• **Short problem**
Reproduce the passage below on partial-match lottery probability in full, word for word.

• **Excerpted passage**
** Begin **
Building on the previous math tutorial for calculating lotto odds, Basic Lottery Math, in this tutorial we will see how to calculate the probability of matching some of the numbers drawn and winning a lower-tier prize. These computations can be trickier than figuring the probability of winning a jackpot, since there are many ways a ticket can bear a partial match, whereas there is only one way to make a perfect match and win the jackpot. But once you know how to count the number of partial matches, you can quickly and accurately calculate the probability and odds.


General Formula for Partial Match Probability

The probability of making a partial match in a lottery is

[number of tickets with a partial match] ÷ [total number of different tickets]

The denominator in this expression, the total number of different lottery ticket combinations, was calculated in the previous tutorial. The numerator, the number of tickets bearing a partial match, depends on how many numbers match and whether the game is single-matrix or double-matrix.
** End **
• **Supplied material**
** Begin **
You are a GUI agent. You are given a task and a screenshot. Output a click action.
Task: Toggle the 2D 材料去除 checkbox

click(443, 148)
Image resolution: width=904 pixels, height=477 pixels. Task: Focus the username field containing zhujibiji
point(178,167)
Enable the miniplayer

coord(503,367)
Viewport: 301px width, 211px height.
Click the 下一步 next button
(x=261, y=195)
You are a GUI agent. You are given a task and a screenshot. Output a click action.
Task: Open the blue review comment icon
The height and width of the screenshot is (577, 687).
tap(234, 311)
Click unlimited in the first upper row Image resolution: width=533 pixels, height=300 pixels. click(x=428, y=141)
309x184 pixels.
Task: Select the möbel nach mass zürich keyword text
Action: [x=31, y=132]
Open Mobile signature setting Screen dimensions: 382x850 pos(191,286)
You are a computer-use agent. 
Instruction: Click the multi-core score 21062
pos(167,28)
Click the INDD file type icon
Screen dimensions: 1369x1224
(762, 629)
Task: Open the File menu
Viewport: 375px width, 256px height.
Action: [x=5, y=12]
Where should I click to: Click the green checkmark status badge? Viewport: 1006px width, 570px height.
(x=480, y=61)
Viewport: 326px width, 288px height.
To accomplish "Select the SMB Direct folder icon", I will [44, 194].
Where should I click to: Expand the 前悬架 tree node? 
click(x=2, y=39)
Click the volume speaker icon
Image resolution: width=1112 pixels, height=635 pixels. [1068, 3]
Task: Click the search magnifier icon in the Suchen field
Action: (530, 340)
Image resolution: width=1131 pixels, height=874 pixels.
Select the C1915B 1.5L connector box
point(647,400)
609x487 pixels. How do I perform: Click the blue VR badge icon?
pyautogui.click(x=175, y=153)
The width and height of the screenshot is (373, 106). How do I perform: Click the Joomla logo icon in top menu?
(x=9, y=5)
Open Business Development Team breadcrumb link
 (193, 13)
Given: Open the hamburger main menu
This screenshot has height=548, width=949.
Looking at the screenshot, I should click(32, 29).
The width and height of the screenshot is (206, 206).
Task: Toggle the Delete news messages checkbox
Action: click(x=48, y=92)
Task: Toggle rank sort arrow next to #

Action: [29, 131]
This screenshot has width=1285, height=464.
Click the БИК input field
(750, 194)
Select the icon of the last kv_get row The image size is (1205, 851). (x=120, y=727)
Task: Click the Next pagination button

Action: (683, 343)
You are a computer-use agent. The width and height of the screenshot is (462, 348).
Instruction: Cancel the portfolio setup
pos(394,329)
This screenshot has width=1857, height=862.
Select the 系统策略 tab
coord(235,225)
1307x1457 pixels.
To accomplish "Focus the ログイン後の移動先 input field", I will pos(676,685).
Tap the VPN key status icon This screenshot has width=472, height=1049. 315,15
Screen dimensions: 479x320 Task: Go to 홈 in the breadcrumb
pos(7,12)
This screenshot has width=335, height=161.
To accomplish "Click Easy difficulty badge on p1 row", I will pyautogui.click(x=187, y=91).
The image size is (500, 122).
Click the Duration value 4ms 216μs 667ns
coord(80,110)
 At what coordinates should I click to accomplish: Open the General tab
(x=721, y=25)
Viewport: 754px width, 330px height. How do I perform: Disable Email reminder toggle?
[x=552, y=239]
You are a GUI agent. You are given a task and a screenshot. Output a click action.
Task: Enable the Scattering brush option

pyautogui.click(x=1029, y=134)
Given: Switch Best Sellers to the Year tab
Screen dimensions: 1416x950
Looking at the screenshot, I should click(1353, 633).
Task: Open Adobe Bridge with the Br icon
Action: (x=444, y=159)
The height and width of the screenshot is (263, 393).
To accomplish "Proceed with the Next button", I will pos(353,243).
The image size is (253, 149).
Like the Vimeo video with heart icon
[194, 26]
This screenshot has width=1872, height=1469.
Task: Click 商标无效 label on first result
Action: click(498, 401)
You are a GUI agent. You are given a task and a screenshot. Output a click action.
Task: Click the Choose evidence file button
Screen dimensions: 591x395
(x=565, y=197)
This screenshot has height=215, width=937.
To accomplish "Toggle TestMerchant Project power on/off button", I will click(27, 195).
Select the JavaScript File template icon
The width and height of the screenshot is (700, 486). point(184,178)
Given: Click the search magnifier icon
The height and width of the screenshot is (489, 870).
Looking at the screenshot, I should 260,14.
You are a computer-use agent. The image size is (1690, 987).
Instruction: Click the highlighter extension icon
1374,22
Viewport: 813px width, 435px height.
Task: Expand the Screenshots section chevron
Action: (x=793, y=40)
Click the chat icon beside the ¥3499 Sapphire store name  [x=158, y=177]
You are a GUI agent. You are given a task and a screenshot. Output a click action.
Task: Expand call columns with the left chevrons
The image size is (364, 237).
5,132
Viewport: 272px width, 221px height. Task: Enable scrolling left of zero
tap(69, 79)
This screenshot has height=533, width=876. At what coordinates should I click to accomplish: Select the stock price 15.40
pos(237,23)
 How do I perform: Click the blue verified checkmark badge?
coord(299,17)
** End **
• **Exercise output**
Building on the previous math tutorial for calculating lotto odds, Basic Lottery Math, in this tutorial we will see how to calculate the probability of matching some of the numbers drawn and winning a lower-tier prize. These computations can be trickier than figuring the probability of winning a jackpot, since there are many ways a ticket can bear a partial match, whereas there is only one way to make a perfect match and win the jackpot. But once you know how to count the number of partial matches, you can quickly and accurately calculate the probability and odds.


General Formula for Partial Match Probability

The probability of making a partial match in a lottery is

[number of tickets with a partial match] ÷ [total number of different tickets]

The denominator in this expression, the total number of different lottery ticket combinations, was calculated in the previous tutorial. The numerator, the number of tickets bearing a partial match, depends on how many numbers match and whether the game is single-matrix or double-matrix.